Strengths & Weaknesses
- Unique conservation heritage character — 1920s terrace houses unavailable elsewhere at this scale
- Very large unit sizes: 2,127–3,524 sqft across all configurations
- Short walk to Boon Keng NEL MRT (~0.44 km / ~5 min)
- Private open-air courtyards on Type A units (Chinese-influenced architecture)
- Gated, professionally managed estate (Far East Organization)
- URA conservation listing protects low-rise character permanently
- High ceilings and teak flooring — difficult to replicate in modern builds
- Strong school proximity (Hong Wen School 240 m, Bendemeer Primary <1 km)
- Access to Balestier food belt and Whampoa hawker centre
- City Square Mall and Farrer Park amenities within 1 km
- No conventional condo facilities: no pool, gym, or clubhouse
- Available for rent only — not available for purchase on open market
- 99-year leasehold (conserved 1992, original 1920s construction)
- Unit condition varies — interior upgrades differ between units
- Heritage fabric means older building envelopes; some modernisation limits
- Rental premium vs standard condo apartments in D12
- Limited parking relative to modern condo allocations
- No URA resale history — market valuation difficult to establish
- Street noise on McNair Road-facing units at peak hours
Verdict
Towner Ville occupies a narrow but well-defined niche in the Singapore rental market: it is the only gated conservation estate of this scale and character offering full-building management by a major developer within 500 metres of an MRT station.
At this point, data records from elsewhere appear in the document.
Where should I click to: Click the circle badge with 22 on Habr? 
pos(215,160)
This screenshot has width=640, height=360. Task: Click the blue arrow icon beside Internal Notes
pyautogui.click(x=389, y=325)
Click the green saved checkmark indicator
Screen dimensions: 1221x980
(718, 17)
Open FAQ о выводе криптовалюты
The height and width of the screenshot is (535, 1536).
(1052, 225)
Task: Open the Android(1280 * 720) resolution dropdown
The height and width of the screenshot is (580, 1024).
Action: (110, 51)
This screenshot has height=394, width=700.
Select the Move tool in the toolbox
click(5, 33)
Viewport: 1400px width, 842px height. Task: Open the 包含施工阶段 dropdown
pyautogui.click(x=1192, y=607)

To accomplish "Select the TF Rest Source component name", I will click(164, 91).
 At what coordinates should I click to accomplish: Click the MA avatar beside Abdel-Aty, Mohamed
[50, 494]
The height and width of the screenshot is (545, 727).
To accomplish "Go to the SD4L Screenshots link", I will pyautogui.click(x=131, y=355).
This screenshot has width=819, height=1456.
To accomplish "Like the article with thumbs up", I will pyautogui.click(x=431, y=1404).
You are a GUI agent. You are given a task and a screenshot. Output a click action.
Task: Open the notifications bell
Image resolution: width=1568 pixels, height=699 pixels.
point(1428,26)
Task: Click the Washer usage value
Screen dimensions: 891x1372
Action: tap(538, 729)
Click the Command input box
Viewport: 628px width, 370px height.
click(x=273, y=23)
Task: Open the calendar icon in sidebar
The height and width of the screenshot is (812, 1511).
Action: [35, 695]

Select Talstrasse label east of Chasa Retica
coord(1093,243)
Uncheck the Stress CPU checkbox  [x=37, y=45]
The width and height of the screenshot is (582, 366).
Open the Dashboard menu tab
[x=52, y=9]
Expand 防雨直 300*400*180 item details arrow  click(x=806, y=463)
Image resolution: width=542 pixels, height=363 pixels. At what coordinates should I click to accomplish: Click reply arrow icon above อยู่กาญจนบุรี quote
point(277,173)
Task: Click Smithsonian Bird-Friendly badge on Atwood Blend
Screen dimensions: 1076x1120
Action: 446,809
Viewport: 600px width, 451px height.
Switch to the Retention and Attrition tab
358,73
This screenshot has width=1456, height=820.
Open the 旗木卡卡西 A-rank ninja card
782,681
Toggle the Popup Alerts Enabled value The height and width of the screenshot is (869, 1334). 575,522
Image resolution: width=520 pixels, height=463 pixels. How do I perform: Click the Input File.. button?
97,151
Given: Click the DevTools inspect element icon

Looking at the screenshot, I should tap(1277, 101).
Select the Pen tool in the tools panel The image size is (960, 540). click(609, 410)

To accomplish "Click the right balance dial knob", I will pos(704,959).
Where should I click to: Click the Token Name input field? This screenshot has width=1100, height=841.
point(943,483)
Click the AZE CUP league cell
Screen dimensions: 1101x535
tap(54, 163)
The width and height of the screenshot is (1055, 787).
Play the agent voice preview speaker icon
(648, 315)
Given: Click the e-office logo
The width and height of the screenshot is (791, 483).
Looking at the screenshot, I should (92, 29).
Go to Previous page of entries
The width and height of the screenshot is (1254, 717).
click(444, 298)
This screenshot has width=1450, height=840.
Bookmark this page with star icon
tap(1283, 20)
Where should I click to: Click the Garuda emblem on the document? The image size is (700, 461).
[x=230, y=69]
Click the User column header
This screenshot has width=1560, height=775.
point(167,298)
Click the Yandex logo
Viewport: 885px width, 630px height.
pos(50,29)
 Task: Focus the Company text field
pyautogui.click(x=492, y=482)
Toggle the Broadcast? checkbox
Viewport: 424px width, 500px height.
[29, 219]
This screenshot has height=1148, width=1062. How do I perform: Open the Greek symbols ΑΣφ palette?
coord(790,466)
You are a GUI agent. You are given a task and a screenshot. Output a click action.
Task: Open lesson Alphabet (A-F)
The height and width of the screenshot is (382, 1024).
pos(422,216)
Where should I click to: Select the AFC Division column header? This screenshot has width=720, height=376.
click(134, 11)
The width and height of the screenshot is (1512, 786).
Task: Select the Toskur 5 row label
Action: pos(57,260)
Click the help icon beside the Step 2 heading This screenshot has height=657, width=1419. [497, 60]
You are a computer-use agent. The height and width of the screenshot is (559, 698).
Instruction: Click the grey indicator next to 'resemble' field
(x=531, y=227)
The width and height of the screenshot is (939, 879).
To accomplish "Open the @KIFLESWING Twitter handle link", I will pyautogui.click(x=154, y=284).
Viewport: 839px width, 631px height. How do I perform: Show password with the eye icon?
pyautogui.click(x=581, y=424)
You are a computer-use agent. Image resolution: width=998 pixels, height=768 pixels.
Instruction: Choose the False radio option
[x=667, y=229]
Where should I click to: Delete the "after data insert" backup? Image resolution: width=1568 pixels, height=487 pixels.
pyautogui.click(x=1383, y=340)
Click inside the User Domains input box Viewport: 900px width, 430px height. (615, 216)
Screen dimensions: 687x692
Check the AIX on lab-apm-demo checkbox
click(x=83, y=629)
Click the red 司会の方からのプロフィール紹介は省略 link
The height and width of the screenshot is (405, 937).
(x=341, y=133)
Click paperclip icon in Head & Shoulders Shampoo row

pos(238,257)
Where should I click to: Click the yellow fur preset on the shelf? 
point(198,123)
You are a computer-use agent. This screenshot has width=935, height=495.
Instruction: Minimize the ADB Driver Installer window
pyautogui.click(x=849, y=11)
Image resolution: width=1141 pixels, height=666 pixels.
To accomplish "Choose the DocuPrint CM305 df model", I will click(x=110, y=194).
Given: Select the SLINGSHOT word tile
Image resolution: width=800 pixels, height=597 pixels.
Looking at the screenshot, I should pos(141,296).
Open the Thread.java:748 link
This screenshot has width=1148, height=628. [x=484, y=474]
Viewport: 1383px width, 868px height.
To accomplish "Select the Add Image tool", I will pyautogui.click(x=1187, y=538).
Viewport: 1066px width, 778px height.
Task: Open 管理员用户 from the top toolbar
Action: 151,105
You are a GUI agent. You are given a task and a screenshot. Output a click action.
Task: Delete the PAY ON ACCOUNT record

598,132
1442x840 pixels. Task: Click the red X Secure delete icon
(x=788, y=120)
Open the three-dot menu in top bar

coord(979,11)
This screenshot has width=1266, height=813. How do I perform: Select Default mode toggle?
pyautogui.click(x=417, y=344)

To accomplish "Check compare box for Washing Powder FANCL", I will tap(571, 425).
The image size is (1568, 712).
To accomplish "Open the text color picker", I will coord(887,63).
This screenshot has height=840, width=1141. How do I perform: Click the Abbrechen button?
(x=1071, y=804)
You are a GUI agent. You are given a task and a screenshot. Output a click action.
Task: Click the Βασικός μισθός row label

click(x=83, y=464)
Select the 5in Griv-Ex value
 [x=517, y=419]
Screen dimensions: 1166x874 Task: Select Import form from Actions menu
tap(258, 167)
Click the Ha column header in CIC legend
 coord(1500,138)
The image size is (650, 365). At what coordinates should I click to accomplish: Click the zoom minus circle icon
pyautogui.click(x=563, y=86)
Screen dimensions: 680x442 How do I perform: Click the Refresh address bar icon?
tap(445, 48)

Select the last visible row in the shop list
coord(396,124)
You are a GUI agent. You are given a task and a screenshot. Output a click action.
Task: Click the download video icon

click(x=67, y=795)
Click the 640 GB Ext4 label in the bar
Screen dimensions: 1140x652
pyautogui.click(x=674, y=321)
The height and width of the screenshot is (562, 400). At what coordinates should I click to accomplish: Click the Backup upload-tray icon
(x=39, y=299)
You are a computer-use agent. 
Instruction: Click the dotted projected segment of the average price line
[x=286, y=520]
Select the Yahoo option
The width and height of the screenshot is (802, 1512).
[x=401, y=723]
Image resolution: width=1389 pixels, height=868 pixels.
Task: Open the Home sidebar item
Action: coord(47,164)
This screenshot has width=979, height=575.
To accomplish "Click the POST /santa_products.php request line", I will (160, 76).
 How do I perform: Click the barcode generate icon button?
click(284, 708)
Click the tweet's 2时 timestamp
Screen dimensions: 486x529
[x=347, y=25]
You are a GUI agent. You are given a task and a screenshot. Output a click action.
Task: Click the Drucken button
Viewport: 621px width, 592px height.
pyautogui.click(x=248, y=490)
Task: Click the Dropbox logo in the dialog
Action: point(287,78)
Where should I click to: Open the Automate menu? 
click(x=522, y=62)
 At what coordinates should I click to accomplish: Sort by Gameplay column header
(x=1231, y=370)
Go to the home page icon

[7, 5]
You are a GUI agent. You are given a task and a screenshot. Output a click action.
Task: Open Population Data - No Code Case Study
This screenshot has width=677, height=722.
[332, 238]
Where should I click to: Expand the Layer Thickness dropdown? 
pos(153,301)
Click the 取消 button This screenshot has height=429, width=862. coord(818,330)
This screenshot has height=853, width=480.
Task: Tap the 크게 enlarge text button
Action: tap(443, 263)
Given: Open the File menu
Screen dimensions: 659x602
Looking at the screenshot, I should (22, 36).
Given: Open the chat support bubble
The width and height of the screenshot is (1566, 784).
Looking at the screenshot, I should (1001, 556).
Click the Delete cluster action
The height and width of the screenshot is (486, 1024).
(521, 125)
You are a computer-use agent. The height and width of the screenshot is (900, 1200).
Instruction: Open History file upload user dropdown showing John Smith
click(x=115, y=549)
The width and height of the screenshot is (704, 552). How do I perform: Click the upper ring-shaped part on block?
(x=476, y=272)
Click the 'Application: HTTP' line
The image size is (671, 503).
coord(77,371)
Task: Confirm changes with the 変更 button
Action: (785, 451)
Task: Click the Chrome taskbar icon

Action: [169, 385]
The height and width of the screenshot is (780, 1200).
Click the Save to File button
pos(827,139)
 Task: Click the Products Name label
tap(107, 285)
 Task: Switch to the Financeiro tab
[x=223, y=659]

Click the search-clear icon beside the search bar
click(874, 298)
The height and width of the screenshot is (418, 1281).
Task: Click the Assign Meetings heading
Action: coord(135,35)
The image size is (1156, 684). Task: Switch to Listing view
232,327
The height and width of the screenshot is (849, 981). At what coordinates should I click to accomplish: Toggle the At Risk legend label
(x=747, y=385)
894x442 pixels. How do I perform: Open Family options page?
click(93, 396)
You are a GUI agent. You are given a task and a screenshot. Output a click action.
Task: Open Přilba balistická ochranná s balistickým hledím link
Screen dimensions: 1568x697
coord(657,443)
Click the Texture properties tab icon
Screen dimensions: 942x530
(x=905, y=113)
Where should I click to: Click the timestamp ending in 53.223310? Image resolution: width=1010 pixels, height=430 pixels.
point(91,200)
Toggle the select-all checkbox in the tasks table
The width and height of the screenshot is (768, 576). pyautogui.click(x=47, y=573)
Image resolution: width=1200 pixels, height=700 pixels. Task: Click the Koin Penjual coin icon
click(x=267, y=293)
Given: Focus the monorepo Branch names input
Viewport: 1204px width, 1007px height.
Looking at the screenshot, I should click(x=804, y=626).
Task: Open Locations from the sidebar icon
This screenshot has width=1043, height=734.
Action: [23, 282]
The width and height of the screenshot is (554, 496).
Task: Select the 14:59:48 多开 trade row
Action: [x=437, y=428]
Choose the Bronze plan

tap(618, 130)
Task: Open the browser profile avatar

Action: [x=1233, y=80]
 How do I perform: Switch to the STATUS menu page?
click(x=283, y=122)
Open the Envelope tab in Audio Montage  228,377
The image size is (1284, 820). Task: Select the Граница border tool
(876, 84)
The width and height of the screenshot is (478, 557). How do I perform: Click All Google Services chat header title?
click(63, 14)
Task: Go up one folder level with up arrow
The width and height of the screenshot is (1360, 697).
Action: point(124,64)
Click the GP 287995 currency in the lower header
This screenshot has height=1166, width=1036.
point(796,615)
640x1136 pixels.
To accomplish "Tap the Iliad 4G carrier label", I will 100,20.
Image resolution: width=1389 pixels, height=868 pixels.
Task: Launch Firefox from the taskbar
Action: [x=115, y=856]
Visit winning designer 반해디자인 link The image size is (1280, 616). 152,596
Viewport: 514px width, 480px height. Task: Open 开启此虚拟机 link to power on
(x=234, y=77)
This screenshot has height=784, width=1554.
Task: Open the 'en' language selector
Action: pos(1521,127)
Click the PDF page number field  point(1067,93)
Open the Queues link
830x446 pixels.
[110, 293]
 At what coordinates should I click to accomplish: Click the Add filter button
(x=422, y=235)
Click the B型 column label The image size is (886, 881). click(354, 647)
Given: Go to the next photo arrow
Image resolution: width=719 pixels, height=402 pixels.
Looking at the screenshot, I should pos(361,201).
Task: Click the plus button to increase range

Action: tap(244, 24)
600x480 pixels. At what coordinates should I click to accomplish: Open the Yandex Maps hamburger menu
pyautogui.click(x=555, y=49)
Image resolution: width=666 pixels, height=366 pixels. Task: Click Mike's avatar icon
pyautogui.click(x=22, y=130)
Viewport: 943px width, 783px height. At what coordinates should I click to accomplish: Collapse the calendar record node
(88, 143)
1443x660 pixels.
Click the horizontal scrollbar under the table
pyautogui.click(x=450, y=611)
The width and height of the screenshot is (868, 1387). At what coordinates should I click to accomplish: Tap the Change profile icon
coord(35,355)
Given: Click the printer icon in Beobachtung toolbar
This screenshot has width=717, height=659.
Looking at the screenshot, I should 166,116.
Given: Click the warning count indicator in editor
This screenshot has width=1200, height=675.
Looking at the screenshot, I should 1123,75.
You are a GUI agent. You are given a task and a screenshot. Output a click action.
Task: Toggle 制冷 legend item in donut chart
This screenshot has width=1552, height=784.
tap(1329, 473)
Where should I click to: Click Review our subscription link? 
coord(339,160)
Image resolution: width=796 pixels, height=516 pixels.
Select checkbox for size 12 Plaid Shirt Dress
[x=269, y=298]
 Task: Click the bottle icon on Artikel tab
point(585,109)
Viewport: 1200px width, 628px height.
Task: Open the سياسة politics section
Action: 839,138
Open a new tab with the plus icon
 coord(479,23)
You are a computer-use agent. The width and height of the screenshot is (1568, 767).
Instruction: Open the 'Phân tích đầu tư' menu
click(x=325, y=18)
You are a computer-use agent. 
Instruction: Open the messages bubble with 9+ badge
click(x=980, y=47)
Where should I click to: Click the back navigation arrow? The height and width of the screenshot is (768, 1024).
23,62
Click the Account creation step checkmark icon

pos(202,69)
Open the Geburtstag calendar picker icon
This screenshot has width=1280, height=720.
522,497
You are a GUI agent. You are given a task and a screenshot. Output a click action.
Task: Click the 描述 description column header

That combination — heritage spatial quality, inner-city location, and professional estate management — is genuinely difficult to replicate through any combination of individual properties elsewhere in the city.
For the right tenant profile — expatriate families or senior local professionals who value space, character, and privacy over swimming pools and gym facilities — Towner Ville competes in a category of its own. The unit sizes are transformative compared to contemporary condo apartments: a 2-bedroom unit here at ~2,127 sqft is larger than many 3-bedroom condos in the RCR market, and the 3- and 4-bedroom units are spacious by any global standard.
The trade-offs are equally clear. There are no conventional condo facilities. The heritage fabric — while carefully maintained — means older building envelopes, varying unit condition, and the occasional quirk of 1920s construction that modernisation cannot fully resolve. The rental premium relative to a standard D12 condominium apartment is real, and tenants who are primarily motivated by MRT proximity or facility access would be better served by Gem Residences, Eight Riversuites, or Trevista — each of which offers modern amenities at lower headline rent but substantially smaller floor areas.
Towner Ville is ultimately a lifestyle choice as much as a location decision. For those who make it, the combination of gated heritage character, generous unit sizes, and a five-minute walk to Boon Keng MRT is an unusual package that has sustained strong rental demand for over three decades.